Among those voting for the ban on new weapons of mass destruction were Iran and Iraq, two states subjected to devastating war or sanctions on the basis of dubious or fabricated Israeli and American claims that they intended to produce such weapons.
Iran is currently under harsh economic sanctions – in large part due to pressure from Israeli Prime Minister Benjamin Netanyahu – over its nuclear energy program.
Israel: a nuclear danger
The US and Israel were only slightly less isolated when it came to a resolution on the “risk of nuclear proliferation in the Middle East.”
The only votes against the resolution were Canada, Israel, the US and its colonial holdover Micronesia.
The resolution calls on Israel to sign the Nuclear Non-Proliferation Treaty (NPT) “without delay,” noting that it remains “the only State in the Middle East that has not yet” done so.
Since the 1950s, Israel has been making atomic bombs with the complicity and support of its Western sponsors including France, the US and the UK.
Israel, as I explain in my book The Battle for Justice in Palestine, has a poor record of nuclear safety.
It came near the bottom of a 2012 survey by the Nuclear Safety Initiative examining the security conditions of nuclear materials held in 32 countries.
But the full extent of the nuclear danger Israel poses cannot be known while its facilities remain hidden from international inspection.

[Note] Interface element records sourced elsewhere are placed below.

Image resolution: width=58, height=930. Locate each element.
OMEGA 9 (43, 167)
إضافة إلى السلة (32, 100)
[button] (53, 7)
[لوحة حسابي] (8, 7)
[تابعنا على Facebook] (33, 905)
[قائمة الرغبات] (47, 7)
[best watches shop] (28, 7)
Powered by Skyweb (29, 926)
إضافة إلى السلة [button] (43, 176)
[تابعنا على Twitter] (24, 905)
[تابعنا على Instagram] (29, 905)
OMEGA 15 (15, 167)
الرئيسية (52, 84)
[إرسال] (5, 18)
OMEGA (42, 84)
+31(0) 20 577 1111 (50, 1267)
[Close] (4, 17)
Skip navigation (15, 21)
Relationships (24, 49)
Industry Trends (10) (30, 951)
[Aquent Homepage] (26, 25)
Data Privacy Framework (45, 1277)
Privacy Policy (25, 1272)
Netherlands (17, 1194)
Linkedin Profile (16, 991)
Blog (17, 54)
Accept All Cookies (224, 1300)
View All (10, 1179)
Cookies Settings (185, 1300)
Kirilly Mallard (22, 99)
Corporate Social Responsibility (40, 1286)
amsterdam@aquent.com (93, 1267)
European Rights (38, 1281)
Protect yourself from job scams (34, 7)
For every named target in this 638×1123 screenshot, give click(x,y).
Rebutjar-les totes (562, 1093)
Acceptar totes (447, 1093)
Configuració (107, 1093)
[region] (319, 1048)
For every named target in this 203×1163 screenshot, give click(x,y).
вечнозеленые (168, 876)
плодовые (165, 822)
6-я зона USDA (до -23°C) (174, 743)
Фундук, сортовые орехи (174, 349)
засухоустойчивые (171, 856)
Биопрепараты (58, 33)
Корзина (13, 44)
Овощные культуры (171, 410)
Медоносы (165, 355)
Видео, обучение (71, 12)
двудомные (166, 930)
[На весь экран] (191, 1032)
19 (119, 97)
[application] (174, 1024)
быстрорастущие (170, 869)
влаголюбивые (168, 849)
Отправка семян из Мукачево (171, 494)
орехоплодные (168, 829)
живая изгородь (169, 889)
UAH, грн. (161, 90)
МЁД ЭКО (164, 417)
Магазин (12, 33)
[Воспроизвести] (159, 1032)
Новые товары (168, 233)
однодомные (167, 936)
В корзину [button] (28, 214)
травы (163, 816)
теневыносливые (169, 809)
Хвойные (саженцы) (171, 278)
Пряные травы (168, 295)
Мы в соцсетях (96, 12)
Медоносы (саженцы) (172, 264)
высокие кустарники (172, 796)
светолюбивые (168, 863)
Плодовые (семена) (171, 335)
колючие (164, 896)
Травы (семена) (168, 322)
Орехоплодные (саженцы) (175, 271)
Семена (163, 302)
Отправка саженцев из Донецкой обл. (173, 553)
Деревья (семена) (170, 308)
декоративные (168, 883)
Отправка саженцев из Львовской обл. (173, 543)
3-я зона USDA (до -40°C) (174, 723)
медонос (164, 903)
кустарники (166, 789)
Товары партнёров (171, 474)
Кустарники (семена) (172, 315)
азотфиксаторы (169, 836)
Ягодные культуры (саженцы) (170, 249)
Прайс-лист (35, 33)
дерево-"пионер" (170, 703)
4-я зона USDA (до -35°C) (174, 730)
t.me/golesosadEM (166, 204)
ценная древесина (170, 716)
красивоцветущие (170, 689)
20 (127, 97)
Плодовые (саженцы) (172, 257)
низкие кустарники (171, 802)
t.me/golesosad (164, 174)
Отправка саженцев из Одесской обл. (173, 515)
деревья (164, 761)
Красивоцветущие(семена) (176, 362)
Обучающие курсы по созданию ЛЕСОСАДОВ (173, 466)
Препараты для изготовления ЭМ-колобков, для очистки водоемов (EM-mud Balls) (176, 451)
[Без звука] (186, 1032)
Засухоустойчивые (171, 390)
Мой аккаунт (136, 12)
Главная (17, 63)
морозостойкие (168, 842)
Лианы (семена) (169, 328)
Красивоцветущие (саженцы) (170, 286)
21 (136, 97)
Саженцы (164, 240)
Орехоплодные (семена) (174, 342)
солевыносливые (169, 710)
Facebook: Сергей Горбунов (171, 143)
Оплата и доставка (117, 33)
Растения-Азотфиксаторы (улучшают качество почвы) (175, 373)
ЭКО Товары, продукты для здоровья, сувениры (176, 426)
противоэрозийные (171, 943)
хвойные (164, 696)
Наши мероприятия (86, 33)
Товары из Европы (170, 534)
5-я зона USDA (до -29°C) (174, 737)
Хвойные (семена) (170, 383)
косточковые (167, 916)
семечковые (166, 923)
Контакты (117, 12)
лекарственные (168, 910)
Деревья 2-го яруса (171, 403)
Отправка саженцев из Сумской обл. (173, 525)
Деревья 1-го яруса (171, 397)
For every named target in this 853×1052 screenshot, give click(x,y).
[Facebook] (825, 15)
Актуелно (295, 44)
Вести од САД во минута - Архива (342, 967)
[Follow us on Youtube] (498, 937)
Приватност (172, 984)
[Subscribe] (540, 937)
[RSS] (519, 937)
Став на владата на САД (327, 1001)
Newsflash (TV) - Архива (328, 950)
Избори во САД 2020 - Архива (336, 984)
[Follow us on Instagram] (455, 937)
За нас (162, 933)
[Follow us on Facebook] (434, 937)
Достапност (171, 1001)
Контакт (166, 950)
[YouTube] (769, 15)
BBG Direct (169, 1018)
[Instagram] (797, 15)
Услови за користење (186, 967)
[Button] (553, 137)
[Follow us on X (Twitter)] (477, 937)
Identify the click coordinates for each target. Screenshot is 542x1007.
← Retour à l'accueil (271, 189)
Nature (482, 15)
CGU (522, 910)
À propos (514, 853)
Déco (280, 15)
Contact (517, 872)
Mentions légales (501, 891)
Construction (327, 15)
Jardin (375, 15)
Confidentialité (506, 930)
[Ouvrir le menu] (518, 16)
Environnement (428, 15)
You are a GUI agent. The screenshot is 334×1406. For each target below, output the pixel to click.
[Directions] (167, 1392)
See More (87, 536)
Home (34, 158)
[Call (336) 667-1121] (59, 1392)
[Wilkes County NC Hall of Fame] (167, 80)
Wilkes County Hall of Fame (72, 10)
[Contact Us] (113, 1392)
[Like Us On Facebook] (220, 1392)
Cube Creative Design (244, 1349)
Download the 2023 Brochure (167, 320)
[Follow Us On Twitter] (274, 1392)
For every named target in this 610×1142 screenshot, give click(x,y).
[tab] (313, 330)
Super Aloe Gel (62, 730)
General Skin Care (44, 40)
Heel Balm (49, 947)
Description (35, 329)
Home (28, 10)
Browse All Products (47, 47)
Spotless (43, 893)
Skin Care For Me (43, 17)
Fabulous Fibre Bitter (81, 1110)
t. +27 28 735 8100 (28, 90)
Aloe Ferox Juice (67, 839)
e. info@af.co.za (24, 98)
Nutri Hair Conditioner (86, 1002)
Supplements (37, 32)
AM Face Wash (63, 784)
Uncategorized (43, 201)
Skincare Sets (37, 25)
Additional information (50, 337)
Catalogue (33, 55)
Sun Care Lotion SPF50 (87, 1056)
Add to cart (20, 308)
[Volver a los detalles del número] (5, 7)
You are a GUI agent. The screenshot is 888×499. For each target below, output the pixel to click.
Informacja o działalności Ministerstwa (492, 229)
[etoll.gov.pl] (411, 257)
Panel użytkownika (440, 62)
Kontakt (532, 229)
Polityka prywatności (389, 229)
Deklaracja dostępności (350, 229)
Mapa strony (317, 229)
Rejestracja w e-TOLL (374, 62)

The resolution urges Israel to place “all its nuclear facilities under comprehensive International Atomic Energy Agency safeguards.”
US envoy Robert Wood voted against the resolution at the committee-level last month on the grounds that the measure “fails to meet the fundamental tests of fairness and balance. It confines itself to expressions of concern about the activities of a single country.”
The fact that Israel is indeed the single country with nuclear weapons in the region, and the single country that has not signed the NPT, apparently escaped his notice.
What is interesting is that twenty states abstained from the resolution calling on Israel to join the NPT.
These include nuclear-weapons power and new Israeli ally India, Germany (which gives Israel submarines on which it deploys nuclear weapons) and other EU states including the UK, Italy, Austria, the Netherlands and France.
These are sadly the usual suspects who lecture the rest of the world about “peace” but are always on hand to assist Israel to commit its crimes while shielding it from any accountability.
[Ali Abunimah is the co-founder of The Electronic Intifada and author of The Battle for Justice in Palestine.]